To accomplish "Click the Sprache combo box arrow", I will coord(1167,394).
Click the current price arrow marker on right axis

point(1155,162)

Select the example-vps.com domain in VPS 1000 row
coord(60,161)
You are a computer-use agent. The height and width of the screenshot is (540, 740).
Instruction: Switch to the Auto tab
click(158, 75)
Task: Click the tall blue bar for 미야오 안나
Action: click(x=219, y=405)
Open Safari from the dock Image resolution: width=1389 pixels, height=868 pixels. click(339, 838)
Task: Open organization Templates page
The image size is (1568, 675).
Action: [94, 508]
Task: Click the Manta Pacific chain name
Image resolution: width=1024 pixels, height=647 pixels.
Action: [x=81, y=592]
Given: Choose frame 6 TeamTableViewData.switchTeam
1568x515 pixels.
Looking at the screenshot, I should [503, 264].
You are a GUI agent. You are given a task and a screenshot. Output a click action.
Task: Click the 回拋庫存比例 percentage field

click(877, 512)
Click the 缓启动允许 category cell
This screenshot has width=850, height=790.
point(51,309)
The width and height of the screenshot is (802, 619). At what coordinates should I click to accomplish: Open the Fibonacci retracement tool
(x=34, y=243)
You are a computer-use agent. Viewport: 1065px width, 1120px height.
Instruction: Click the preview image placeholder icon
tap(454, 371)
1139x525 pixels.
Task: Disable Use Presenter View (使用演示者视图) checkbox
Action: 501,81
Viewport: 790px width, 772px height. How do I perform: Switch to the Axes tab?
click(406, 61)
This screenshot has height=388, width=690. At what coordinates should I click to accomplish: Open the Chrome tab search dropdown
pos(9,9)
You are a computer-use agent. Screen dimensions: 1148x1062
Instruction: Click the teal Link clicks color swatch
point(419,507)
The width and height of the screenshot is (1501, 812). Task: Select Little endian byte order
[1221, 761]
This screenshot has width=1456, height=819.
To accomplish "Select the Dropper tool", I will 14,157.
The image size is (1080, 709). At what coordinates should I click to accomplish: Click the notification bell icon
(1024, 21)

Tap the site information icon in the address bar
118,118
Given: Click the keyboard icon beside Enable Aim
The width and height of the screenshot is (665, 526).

◆ Problem to work on
Reproduce the lines from the one containing "The width and height of the screenshot is (1501, 812)." through the last line of the entries, inclusive, requests and all. Raise every coordinate in the answers by 28.

◆ Written response
The width and height of the screenshot is (1501, 812). Task: Select Little endian byte order
[1249, 789]
This screenshot has width=1456, height=819.
To accomplish "Select the Dropper tool", I will 42,185.
The image size is (1080, 709). At what coordinates should I click to accomplish: Click the notification bell icon
(1052, 49)

Tap the site information icon in the address bar
146,146
Given: Click the keyboard icon beside Enable Aim
The width and height of the screenshot is (665, 526).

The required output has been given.